Eutelsat 172B is a French communications satellite built by Airbus Defence and Space and operated by Eutelsat Communications. Launched on June 1, 2017, it has an expected service life of 15 years. Its orbit along with Eutelsat 172A allows it to cover the Asia-Pacific region, providing enhanced broadband and broadcast services.

== Design ==
Eutelsat 172B's satellite bus is the Eurostar E3000. It has a launch mass of 3551 kg and has two deployable solar panels. The satellite also uses the Fakel SPT140D electric propulsion thrusters for initial orbit raising and later orbit station-keeping. It took four months to go to desired altitude, however, it consumed six times less propellant than if using chemical propellant.

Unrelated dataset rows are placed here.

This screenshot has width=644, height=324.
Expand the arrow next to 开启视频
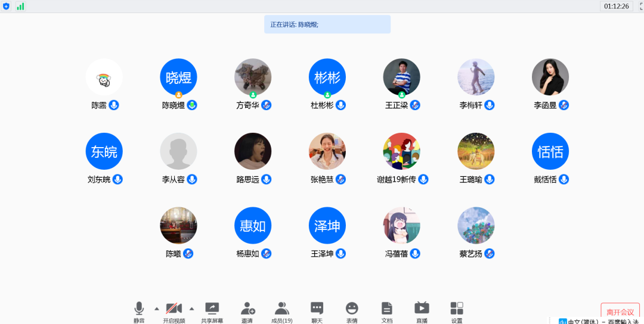pyautogui.click(x=192, y=309)
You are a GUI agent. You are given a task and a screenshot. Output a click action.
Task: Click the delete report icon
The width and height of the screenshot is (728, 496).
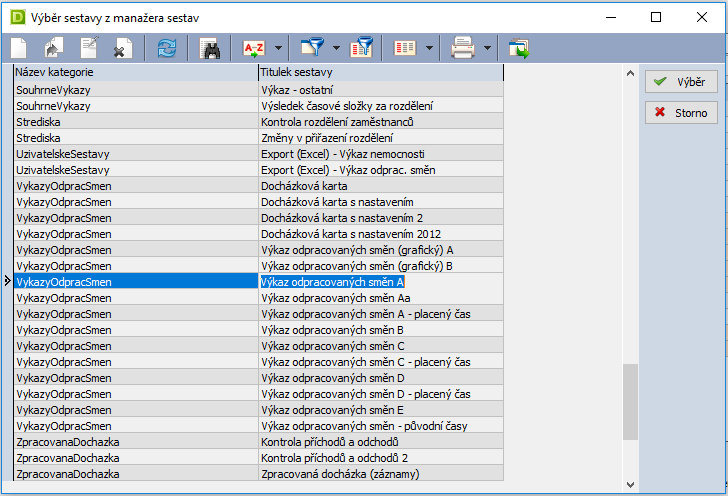pyautogui.click(x=122, y=48)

The satellite has fourteen C band, thirty-six regular Ku band transponders, and a high-throughput Ku band.

== Launch ==
Eutelsat 172B launched from Guiana Space Centre on June 1, 2017, at 23:45 UTC, on board an Ariane 5 ECA rocket along with ViaSat-2. After launch, Eutelsat 172B used its propulsion system to raise itself into a geostationary orbit over a period of four months. It was placed at a longitude of 172° E, hence its name. Its longitude allows it to serve users in the Asia-Pacific region.